> [WHAT THE TASK REQUIRES]: Pick every line from the data that holds the word "Medical".

START LISTED RECORDS

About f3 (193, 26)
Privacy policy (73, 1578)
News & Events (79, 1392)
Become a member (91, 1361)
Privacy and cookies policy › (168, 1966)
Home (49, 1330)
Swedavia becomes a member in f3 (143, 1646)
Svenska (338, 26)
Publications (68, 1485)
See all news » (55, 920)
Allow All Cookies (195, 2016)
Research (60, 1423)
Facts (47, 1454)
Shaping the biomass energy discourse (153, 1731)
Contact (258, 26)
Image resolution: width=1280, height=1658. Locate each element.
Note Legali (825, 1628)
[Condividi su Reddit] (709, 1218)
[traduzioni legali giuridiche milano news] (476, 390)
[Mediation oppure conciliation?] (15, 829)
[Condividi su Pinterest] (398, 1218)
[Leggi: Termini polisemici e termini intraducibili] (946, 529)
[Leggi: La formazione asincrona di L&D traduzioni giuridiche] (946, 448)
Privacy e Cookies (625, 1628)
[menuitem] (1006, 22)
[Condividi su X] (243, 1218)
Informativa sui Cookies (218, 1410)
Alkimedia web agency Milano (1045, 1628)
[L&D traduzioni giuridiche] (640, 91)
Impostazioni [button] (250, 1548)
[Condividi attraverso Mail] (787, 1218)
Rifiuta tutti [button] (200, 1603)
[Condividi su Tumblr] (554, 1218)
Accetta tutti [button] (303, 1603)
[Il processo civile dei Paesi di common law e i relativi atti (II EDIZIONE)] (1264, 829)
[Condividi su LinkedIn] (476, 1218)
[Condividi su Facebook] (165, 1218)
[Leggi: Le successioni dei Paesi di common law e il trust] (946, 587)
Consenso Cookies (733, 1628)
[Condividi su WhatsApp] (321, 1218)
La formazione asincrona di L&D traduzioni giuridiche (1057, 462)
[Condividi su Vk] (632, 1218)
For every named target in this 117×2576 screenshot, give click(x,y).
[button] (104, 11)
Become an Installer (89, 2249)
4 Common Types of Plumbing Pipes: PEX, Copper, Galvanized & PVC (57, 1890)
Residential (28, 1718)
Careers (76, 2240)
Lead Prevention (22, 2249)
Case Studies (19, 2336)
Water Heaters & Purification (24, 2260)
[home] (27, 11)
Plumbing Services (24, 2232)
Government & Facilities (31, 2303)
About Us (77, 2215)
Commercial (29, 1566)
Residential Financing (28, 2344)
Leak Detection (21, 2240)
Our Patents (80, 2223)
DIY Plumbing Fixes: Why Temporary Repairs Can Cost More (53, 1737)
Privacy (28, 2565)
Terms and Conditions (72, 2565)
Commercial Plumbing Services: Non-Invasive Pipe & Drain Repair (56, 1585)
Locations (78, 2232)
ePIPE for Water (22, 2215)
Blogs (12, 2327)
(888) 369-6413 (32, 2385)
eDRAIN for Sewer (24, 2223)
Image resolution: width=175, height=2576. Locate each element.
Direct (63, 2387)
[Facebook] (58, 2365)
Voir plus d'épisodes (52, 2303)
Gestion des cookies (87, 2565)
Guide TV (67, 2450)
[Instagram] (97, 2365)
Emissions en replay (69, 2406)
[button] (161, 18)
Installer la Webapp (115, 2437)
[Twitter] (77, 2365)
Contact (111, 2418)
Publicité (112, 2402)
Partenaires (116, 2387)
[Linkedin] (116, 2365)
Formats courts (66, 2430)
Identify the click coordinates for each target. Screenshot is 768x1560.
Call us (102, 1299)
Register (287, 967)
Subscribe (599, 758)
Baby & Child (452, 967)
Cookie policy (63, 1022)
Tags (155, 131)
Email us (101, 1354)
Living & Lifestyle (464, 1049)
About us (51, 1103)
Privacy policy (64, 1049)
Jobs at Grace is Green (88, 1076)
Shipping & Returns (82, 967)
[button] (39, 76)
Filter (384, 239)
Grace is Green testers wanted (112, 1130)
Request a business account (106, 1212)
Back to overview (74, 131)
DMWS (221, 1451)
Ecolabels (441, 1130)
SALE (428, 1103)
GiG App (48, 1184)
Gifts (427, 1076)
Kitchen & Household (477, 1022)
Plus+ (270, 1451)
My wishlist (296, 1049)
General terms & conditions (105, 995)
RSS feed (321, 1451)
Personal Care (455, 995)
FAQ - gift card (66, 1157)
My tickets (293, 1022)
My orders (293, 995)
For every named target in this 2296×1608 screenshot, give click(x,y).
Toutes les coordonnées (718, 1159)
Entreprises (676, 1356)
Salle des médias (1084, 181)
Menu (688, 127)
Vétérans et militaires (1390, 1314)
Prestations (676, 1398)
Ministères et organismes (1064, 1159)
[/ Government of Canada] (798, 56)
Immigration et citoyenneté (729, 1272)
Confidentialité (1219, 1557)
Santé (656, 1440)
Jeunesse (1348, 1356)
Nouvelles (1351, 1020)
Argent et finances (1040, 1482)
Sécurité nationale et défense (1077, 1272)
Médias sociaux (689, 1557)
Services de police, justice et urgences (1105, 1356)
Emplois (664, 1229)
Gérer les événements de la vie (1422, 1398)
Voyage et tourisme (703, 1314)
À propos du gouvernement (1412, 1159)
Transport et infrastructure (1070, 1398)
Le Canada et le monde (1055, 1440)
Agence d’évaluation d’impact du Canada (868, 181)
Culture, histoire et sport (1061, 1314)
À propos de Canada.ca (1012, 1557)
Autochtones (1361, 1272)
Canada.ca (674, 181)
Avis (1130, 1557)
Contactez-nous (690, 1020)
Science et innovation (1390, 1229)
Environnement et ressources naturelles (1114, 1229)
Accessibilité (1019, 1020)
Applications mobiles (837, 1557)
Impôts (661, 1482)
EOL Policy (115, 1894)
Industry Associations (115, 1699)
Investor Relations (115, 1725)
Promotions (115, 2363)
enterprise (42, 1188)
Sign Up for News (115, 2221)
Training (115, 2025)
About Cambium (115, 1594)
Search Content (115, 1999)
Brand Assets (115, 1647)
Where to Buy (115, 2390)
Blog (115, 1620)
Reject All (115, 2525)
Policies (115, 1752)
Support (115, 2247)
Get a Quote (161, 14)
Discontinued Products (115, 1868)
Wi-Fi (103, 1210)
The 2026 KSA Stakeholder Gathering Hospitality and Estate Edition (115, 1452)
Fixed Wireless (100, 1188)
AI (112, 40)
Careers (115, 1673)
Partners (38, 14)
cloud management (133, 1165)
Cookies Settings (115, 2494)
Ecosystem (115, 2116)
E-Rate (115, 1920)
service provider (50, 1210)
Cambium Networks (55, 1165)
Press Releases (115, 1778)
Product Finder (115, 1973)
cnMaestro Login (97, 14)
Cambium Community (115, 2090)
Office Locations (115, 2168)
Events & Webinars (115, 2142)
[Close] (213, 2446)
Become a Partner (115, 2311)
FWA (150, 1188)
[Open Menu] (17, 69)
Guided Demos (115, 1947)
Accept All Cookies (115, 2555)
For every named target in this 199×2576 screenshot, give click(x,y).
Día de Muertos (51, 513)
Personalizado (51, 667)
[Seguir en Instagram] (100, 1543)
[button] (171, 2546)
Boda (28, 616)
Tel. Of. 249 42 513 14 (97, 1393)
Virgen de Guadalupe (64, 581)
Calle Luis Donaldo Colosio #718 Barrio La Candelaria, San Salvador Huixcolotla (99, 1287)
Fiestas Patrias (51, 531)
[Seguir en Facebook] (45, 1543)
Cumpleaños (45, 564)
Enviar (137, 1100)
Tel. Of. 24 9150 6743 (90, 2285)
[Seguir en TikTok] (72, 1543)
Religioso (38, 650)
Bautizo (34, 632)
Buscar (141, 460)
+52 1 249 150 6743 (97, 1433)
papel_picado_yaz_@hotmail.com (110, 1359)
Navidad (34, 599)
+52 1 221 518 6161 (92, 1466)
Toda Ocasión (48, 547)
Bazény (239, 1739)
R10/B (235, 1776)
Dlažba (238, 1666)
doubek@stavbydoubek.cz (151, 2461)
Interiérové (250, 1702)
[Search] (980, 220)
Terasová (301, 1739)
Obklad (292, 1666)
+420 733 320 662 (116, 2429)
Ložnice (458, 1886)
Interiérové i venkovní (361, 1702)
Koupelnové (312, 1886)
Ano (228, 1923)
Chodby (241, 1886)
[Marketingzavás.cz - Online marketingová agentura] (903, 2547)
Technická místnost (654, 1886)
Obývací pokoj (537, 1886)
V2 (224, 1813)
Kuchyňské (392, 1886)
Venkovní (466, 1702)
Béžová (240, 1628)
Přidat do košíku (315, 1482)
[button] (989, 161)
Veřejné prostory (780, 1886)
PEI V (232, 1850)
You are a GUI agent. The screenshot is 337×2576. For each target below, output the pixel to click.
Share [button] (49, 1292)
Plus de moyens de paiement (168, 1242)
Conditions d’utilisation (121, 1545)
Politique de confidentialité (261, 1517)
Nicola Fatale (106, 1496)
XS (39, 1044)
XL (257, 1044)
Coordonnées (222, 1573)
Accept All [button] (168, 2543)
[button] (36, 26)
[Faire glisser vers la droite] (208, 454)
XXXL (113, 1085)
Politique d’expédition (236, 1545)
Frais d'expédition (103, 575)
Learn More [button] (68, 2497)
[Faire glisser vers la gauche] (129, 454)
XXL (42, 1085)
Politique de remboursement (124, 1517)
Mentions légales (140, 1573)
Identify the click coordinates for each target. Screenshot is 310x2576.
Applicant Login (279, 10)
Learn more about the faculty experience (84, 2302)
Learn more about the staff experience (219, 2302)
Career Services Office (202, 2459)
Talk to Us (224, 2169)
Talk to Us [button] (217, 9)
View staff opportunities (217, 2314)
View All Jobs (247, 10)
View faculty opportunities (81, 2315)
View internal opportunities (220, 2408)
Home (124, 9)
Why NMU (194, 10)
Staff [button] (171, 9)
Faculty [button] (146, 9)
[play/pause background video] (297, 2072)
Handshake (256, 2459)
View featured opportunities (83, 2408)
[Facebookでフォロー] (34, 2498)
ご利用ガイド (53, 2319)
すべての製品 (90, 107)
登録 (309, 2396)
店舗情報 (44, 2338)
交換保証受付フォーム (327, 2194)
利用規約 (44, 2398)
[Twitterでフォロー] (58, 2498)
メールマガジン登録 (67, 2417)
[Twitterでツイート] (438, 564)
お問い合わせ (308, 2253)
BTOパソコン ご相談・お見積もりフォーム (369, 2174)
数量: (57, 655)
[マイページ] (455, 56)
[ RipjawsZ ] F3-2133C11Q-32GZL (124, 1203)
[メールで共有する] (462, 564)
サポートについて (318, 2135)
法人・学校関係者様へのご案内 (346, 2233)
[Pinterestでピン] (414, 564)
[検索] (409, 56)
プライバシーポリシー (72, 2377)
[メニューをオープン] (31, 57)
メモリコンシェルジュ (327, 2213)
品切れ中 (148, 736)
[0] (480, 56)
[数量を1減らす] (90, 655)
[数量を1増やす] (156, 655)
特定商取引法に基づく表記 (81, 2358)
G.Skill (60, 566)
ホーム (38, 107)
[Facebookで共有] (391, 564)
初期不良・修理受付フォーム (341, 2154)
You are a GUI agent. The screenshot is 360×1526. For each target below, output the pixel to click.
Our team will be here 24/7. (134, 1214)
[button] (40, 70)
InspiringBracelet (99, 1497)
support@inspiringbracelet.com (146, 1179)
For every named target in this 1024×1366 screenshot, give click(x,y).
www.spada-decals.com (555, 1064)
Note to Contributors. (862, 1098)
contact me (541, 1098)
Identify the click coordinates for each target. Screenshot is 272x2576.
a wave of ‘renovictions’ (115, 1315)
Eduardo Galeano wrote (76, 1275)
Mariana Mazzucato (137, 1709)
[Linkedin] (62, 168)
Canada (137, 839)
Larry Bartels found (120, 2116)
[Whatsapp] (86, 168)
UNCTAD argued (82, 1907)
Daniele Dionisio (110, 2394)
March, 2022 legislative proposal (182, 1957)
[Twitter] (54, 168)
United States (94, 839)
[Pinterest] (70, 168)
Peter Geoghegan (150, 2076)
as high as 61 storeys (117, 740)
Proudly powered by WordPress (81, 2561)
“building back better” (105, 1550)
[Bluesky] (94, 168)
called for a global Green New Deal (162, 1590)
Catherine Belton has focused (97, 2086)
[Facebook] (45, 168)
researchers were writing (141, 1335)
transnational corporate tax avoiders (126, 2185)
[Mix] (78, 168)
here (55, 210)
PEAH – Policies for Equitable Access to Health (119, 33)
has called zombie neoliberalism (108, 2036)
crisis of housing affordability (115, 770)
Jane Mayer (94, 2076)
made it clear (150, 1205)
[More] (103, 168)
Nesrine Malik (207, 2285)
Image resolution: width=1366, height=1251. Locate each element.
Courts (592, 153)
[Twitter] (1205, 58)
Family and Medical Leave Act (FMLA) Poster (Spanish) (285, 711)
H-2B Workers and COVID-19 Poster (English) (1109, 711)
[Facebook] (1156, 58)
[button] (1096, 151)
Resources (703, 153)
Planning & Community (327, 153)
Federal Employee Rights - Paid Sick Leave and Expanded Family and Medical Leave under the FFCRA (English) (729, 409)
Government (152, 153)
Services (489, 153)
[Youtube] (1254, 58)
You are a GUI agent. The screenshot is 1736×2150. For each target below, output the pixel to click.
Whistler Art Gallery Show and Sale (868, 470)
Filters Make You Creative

END LISTED RECORDS

> [EXERCISE OUTPUT]:
Family and Medical Leave Act (FMLA) Poster (Spanish) (285, 711)
Federal Employee Rights - Paid Sick Leave and Expanded Family and Medical Leave under the FFCRA (English) (729, 409)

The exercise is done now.